### PROVIDED PASSAGE
[Start]

As many users are aware, BTS is based on the CLucene Search Engine and
documents are returned from the index in order from the highest to lowest
score. This score value is the relevance of the document as compared to the
documents indexed, the documents returned and the nature of the query.
To get the score, you specify a Statement Local Variable as the third argument
to the bts_contains() predicate. This variable may be used in a comparison
predicate in the where clause or as a returned column value in the select
clause. For example:
SELECT text, score
FROM bts_tab
WHERE bts_contains(text, 'snow', score#real);
I get many questions on how this value is calculated. Since CLucene is open
source on the Web, you can get the source and have a look but it's not that
easy to understand. CLucene, itself, is based on Lucene and it is also
available as open source. You can find many web pages discussing scoring for
either of these packages. My original intention was to point my readers to
those sources but its not easy material to digest so I am going to begin here
with some very simple basics to help you get started.

[End]

### DATA SECTION
[Start]

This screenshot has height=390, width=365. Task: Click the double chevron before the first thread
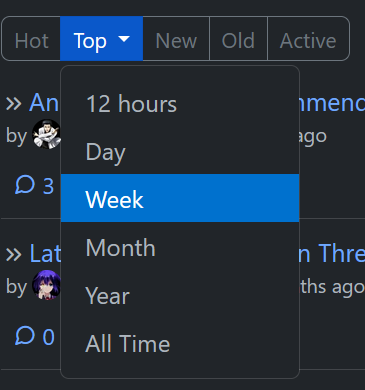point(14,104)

[End]
[Start]

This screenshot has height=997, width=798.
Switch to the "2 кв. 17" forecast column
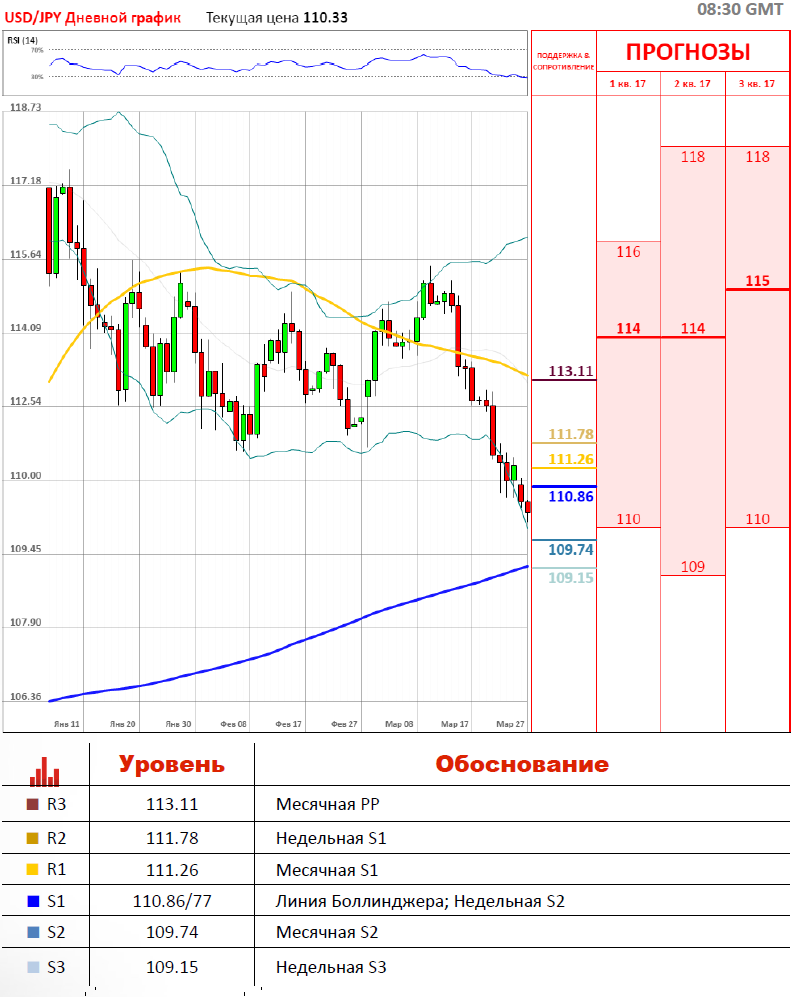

[End]

Rewrite the BTS scoring text starting at "As many users" and ending at "of the query.", changing "relevance" to "weight".

### EXPECTED ANSWER
As many users are aware, BTS is based on the CLucene Search Engine and
documents are returned from the index in order from the highest to lowest
score. This score value is the weight of the document as compared to the
documents indexed, the documents returned and the nature of the query.